● Assigned task: Restate every entry verbatim; drop the pictures.

↓↓↓

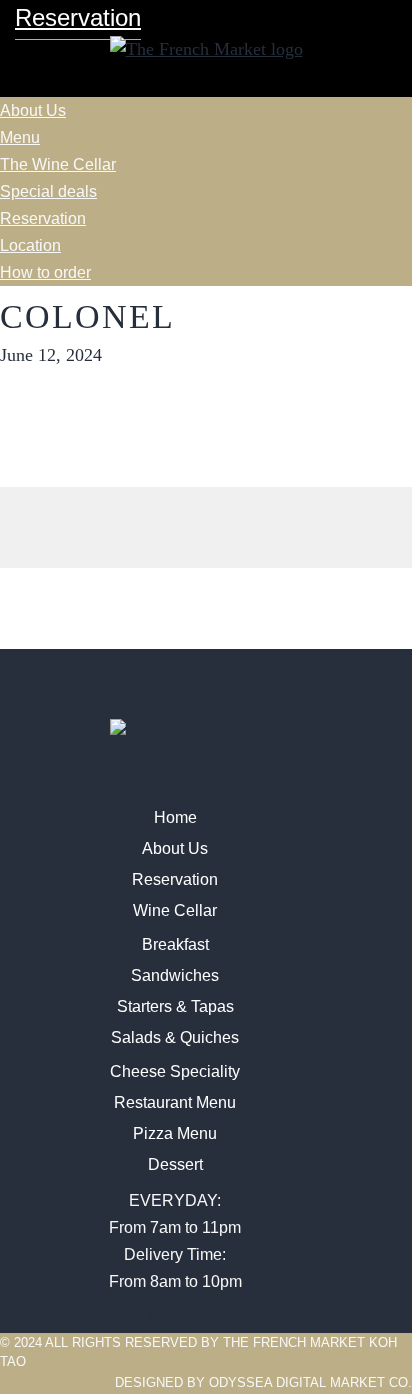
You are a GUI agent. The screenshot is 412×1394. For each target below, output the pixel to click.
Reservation (43, 218)
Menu (20, 137)
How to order (45, 272)
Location (30, 245)
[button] (206, 83)
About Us (33, 110)
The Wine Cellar (58, 164)
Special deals (48, 191)
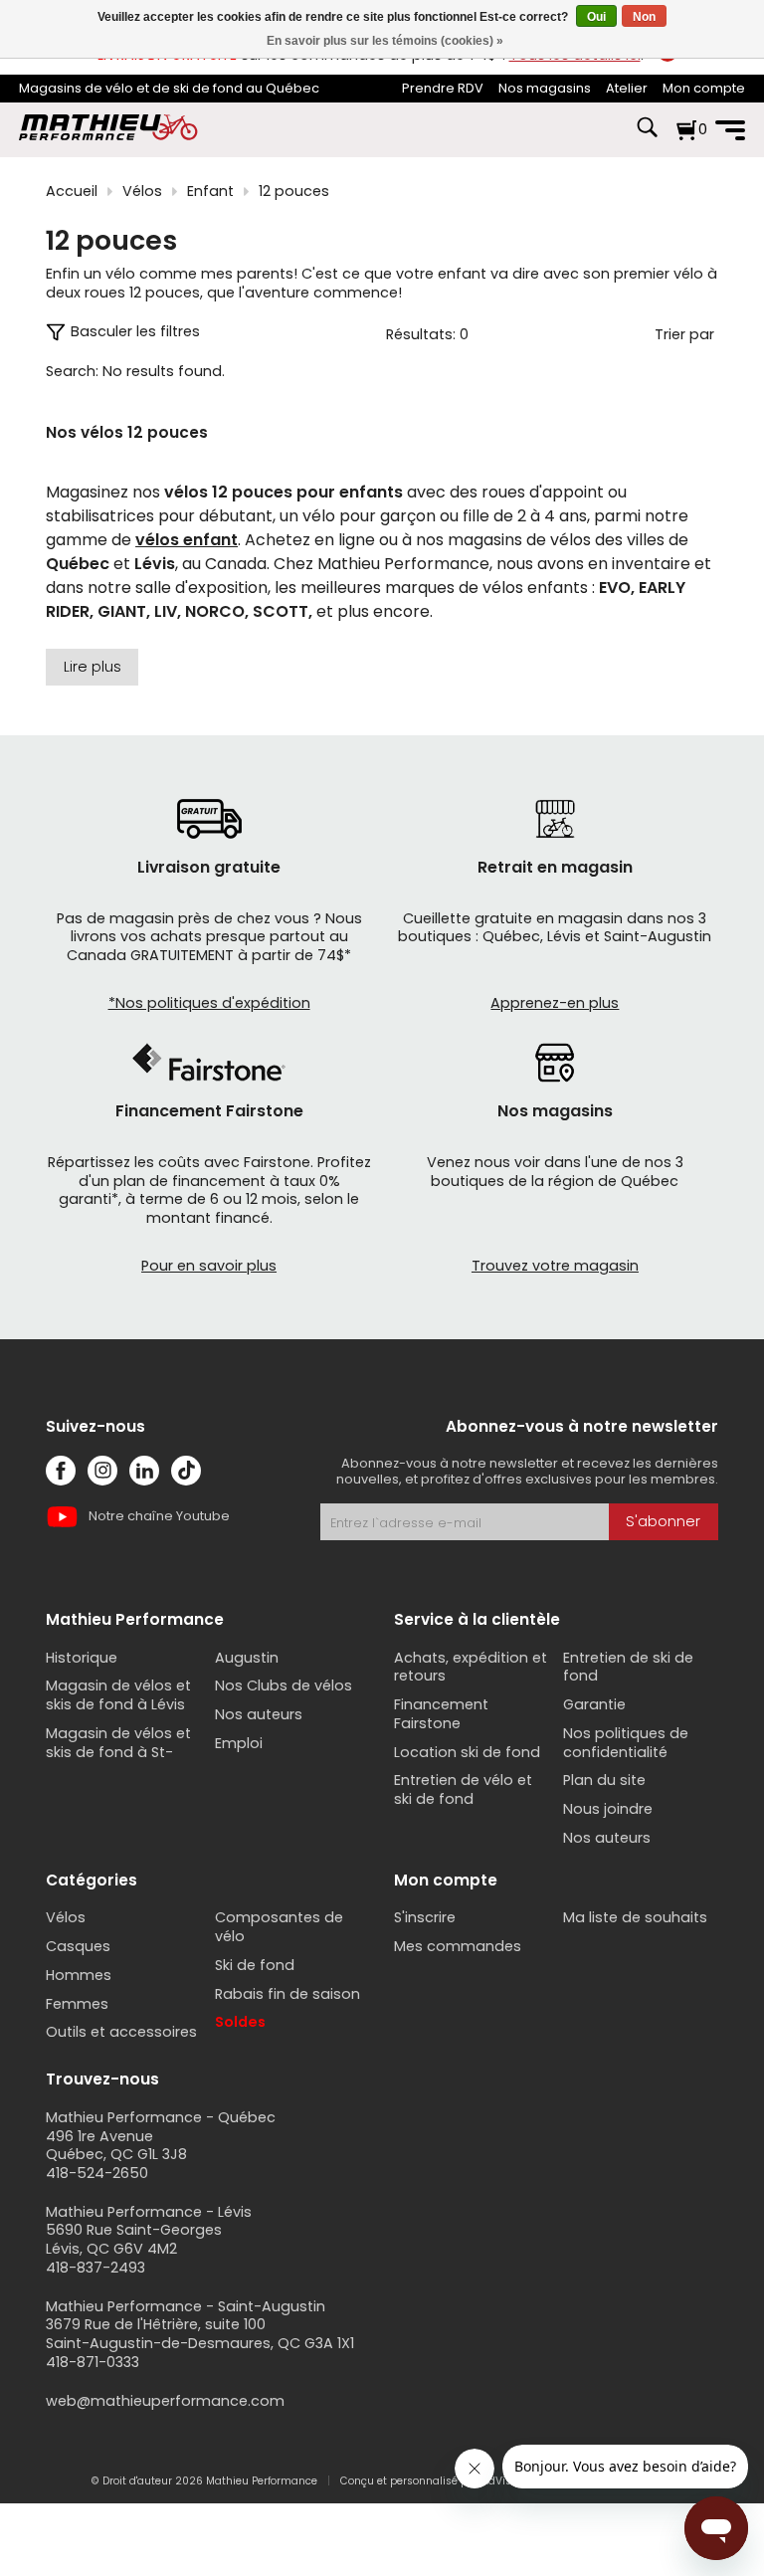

↑↑↑

● Result of this exercise:
You are a GUI agent. The screenshot is 412×1394. For each target below, output the pixel to click.
Reservation (43, 218)
Menu (20, 137)
How to order (45, 272)
Location (30, 245)
[button] (206, 83)
About Us (33, 110)
The Wine Cellar (58, 164)
Special deals (48, 191)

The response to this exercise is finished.